▶ [Source text]:
Ujoint type head, and a bunch of extensions.

I got to it without dropping the crossmember.

Lie perpendicular to the length of the jeep, with your head by the driver's door.

It might be easier to remove the front driveshaft, but I didn't and still was able to replace the CPS.

DO NOT drop the bolts into the bell housing!
 
Blaine B. said:
Ujoint type head, and a bunch of extensions.

I got to it without dropping the crossmember.

Lie perpendicular to the length of the jeep, with your head by the driver's door.

It might be easier to remove the front driveshaft, but I didn't and still was able to replace the CPS.

DO NOT drop the bolts into the bell housing!

Ditto what he said. Exactly how I did mine.
 
I did my '95s with a 1/4" ratchet with extensions as the smaller shaft size helped.Do not lose the original bolts I don't think anyone mentioned that U need them for alignment purposes.I also used a swivel just before the socket.
 
Simple - about three feet of extensions (if you can get them in a single piece, so much the better!) and a short 7/16" or 11m/m socket with an inbuilt universal joint.

Don't take the screws all the way out - loosen them, and the bring the socket back down and fill it with grease. Remove the screws - the socket should hold the screw (there are also magnetic inserts, but I've not tried them and therefore can't tell you how they work.)

If you search around here, you should find illustrated information on how I've notched the CPS bracket to make it easier to install and remove the next time - since you won't have to remove the screws, merely loosen them...
 
Hmm is it just a pop into place deal or is there some alignement involved in putting the new sensor back in?
Can you please post the link of the Notching you did so i can see what im dealing with here , thanks alot
 
The bolts will center it correctly.

Notching just makes it so you don't have to remove the bolts entirely to remove the sensor.

Although I'm not sure if I like that idea considering that somehow I assume the sensor wouldn't be perfectly in alignment if it slid out a tiny but upon installation or what not.
 
victor_s said:
Hmm is it just a pop into place deal or is there some alignement involved in putting the new sensor back in?
Can you please post the link of the Notching you did so i can see what im dealing with here , thanks alot

You'll see long shoulders on the screws - that is what will align the sensor for you.

I don't have a link (and I plan to do a better writeup one of these days anyhow,) but you're essentially going to open the bottom screw hole toward the end of the bracket, and top one toward the "inside" of the curve. This allows you to slip the sensor in place onto the lower screw, then pivot it down onto the upper. Rest a long stick of metal or wood on top of the thing to hold it in place (it really doesn't take much,) and then tighten the screws - bottom one first. Remove the stick and drive away.

▶ [Data below]:
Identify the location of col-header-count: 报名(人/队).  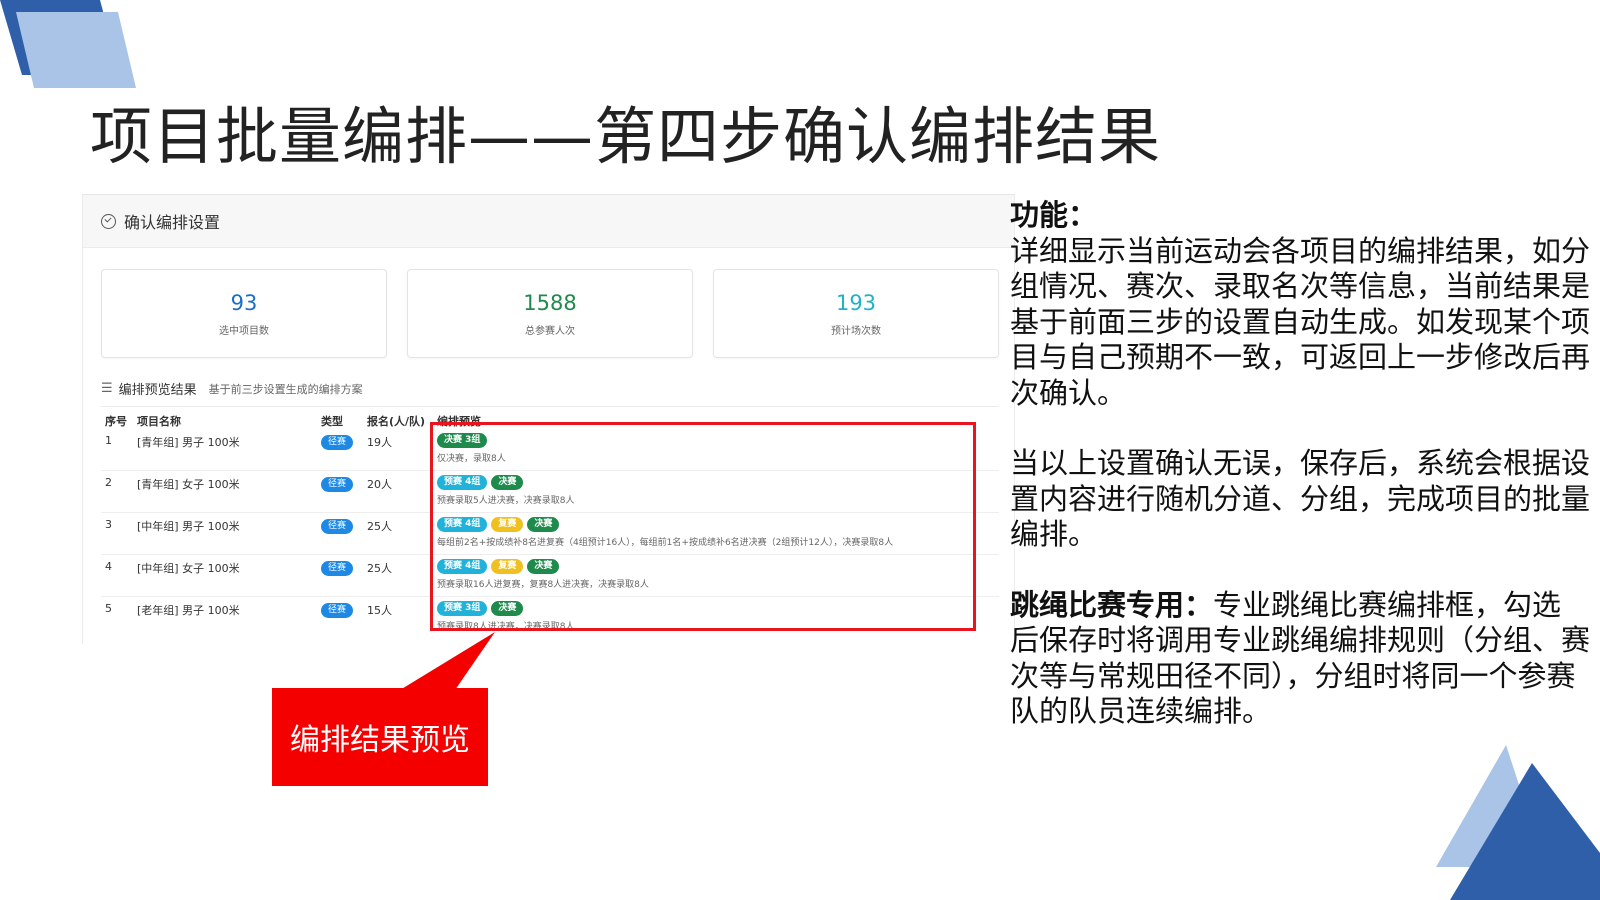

▶ [Exercise tasks]:
a: Reproduce word for word the portion of the CPS replacement thread starting with "If you search" and going on through "remove the sensor.".
b: Answer these questions using the CPS replacement thread:
(i) What size ratchet did one poster use on the '95s?
(ii) What should the socket be filled with before the screws are removed?
(iii) Which screw should be tightened first?

▶ [Replies]:
a:
If you search around here, you should find illustrated information on how I've notched the CPS bracket to make it easier to install and remove the next time - since you won't have to remove the screws, merely loosen them...
 
Hmm is it just a pop into place deal or is there some alignement involved in putting the new sensor back in?
Can you please post the link of the Notching you did so i can see what im dealing with here , thanks alot
 
The bolts will center it correctly.

Notching just makes it so you don't have to remove the bolts entirely to remove the sensor.

b:
(i) A 1/4" ratchet.
(ii) Grease.
(iii) The bottom screw.